Abstract: Live network in the use of dynamic load management, often appear a lot of waitin CCN situation, we will think that hung live or what, very anxious, but wait CCN is actually a state of waiting for resources, in this summary of a CCN problem processing blog, CCN problems can be dealt with through this post.

This document is shared in the Huawei cloud community. When GaussDB(DWS) waits in CCN Queue, how can I Locate and process the FAULT quickly? By Malick.

preface

When dynamic load management is used in live network, there are often many wait in CCN situations, people will think that hung or what to do, very anxious, but wait CCN is actually a state of waiting for resources, in this summary of a CCN problem handling blog, CCN problems can be handled through this post.

Background knowledge

1. Which is CCN:

Connect the environment,

Source environment variable

source/opt/huawei/Bigdata/mppdb/.mppdbgs_profile

Perform:

cm_ctl query -Cv | grep Cen -A 4

The results are as follows:

5003 is the CCN of the cluster.

What is CCN: CCN is a cluster concurrency control brain. All complex jobs will apply for resources to CCN, and only the statements that apply for resources can be delivered. Complex statements are uniformly recorded in CCN.

2. View Explanation:

  • pg_stat_get_workload_struct_info();

  • Totalsize represents the total memory that CCN can allocate. Totalsize is the maximum dynamic memory. Freesize_limit is the maximum memory available for CCN allocation, which is 80% of the maximum dynamic memory. Freesize represents the current free memory.

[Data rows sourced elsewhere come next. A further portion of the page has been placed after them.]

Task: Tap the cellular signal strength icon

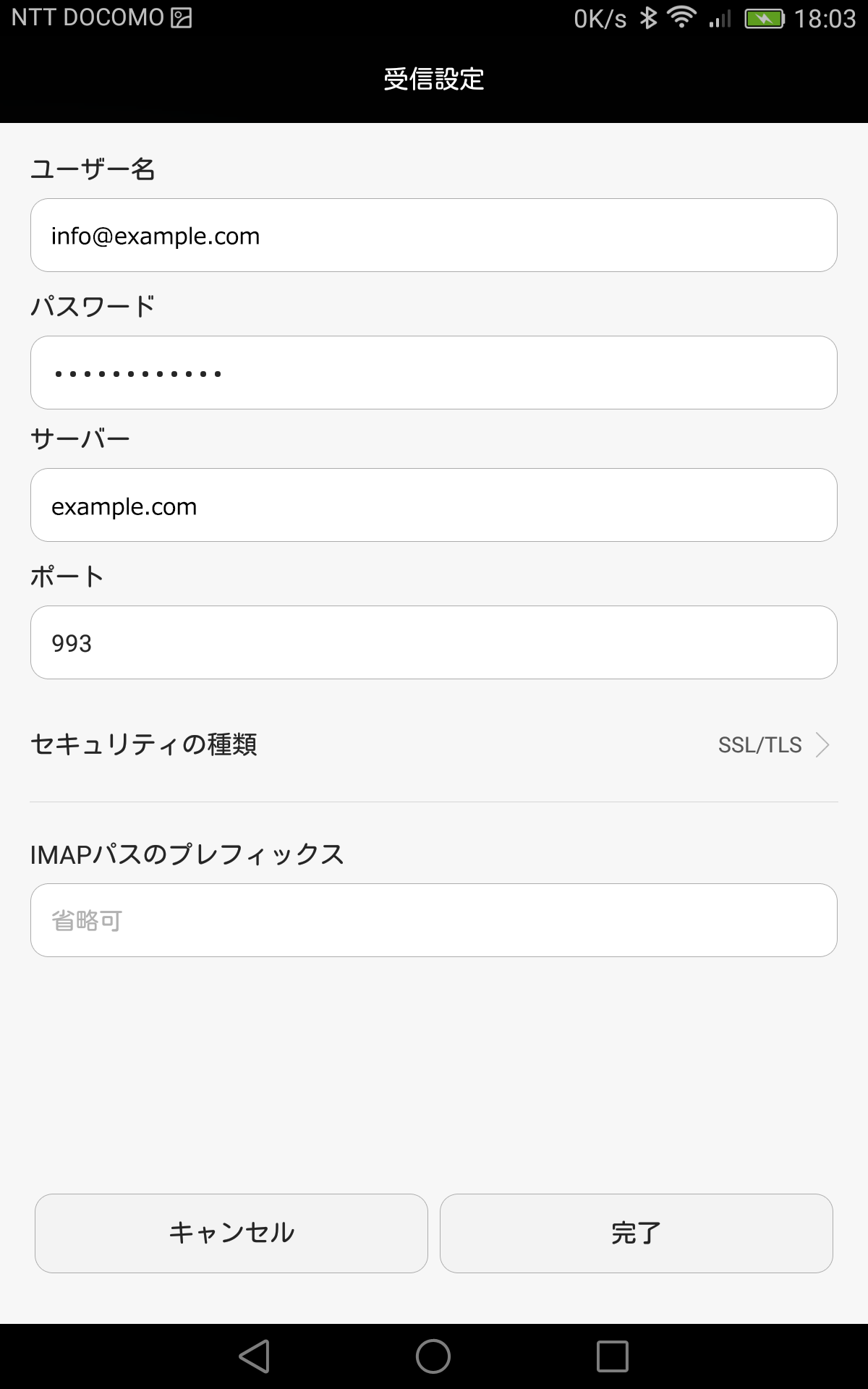Action: click(x=720, y=19)
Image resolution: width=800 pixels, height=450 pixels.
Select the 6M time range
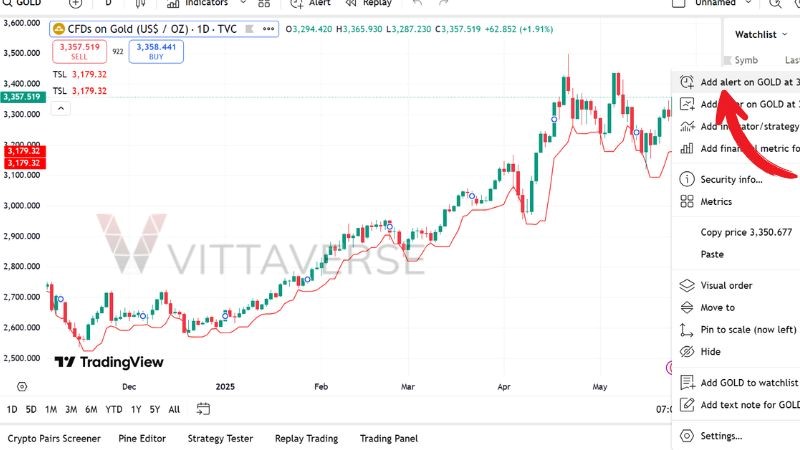pos(91,409)
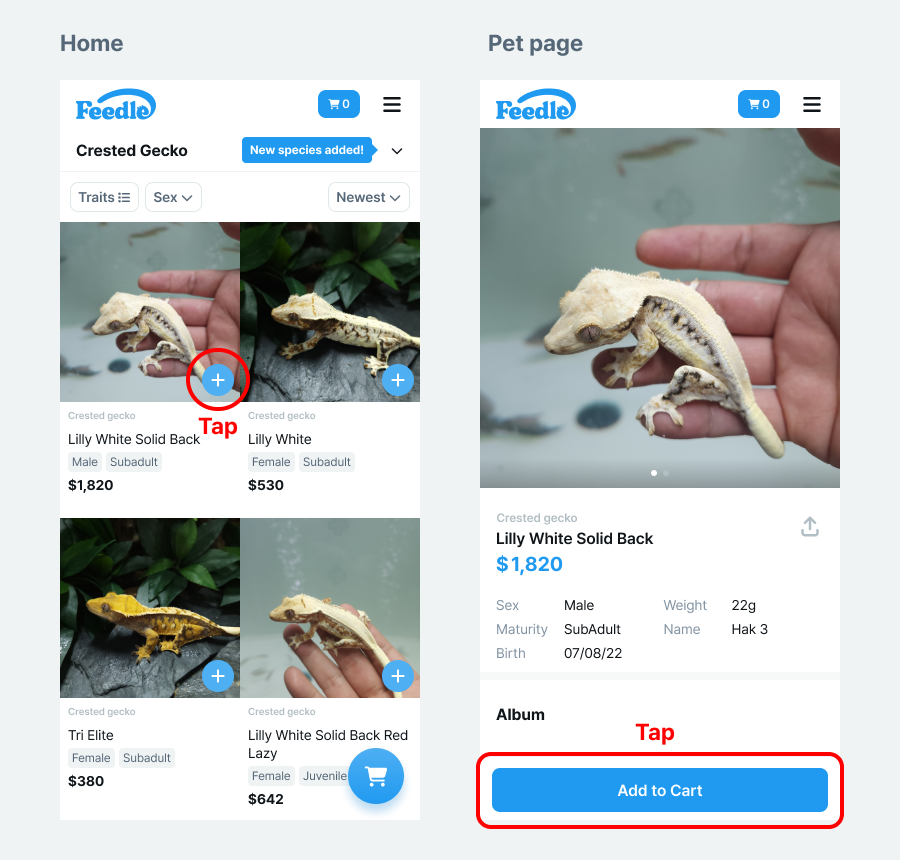The height and width of the screenshot is (860, 900).
Task: Change sorting with Newest dropdown
Action: click(x=369, y=197)
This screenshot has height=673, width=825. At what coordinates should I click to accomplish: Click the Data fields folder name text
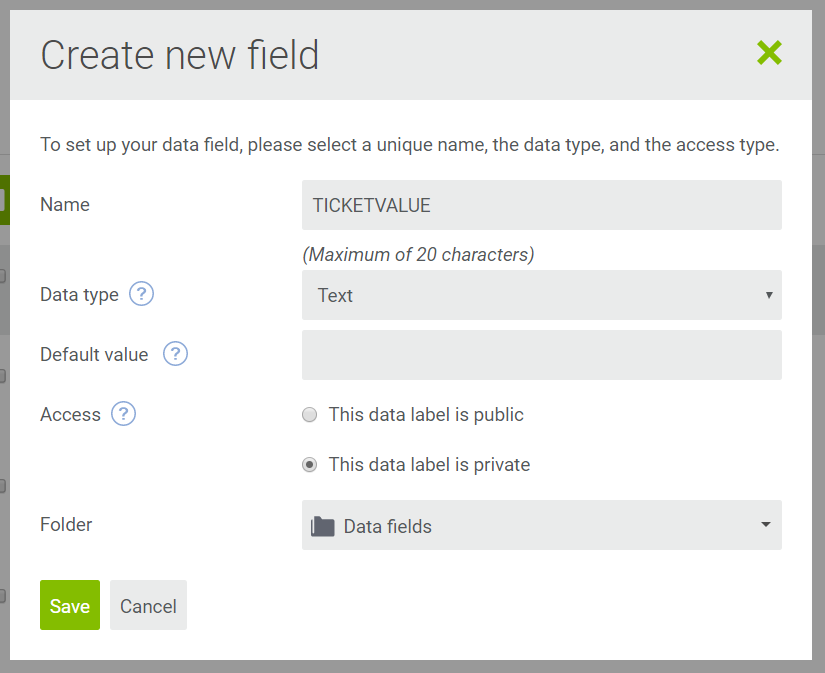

  • You only need to pay attention to the centralWaiting /running number in the diagram (global can be ignored, it belongs to another data structure, and centralwaiting is duplicate information). . Each line represents a statement. Running indicates that the statement is running, waiting indicates that the statement is queuing. QueryId indicates the thread id of the statement, corresponding to lwTID in pg/ PGXC_THREAD_WAIT_STATUS and processid in pg_sessiION_wlmstat.

  • pg_session_wlmstat/pgxc_session_wlmstat();

Step 1 determine the problem scenario

  • Connect CCN to query the following statements to determine the problem scenario:

The first step is to query pgxC_stat_activity to determine whether a large number of statements are in wait CCN. Or statements for a resource pool are in wait CCN.

  • Query pg/ PGxC_session_wlmstat to check whether all complex statements are queued. Or statements in the same queue are queued.

The first step is to connect the CCN node and query

select * from pg_stat_get_workload_struct_info();

Second, query pgxc_session_wlmstat();

select threadid,processid,usename,attribute,status,enqueue,statement_mem,active_points,control_group,resource_pool,substring(qu ery,position(‘explain’in query),20) as subquery from pg_session_wlmstat order bystatus,attribute,usename,subquery,resource_pool;

Determine which solution to use based on the following scenarios:

1) If some statements are in the Running state in the Workload view, and the Running statements occupy a large amount of memory and freesize, and a large number of statements are in waiting state, scenario 1 of problem processing can be basically determined.

2) If the workload view has a running state, but the PGxC_STAT_activity or PG_session_wlmstat view has only a waiting state, and the WORKLOAD view has a running state, Two or more statements have the same qID. queryId value. So basically decide to go problem solving scenario two.

3) If all statements are in waiting state and no statements are in running state, scenario 3 is basically processed.

Processing scenario a large memory statement caused problems

The first step is to find statements in the Workload view that consume too much memory.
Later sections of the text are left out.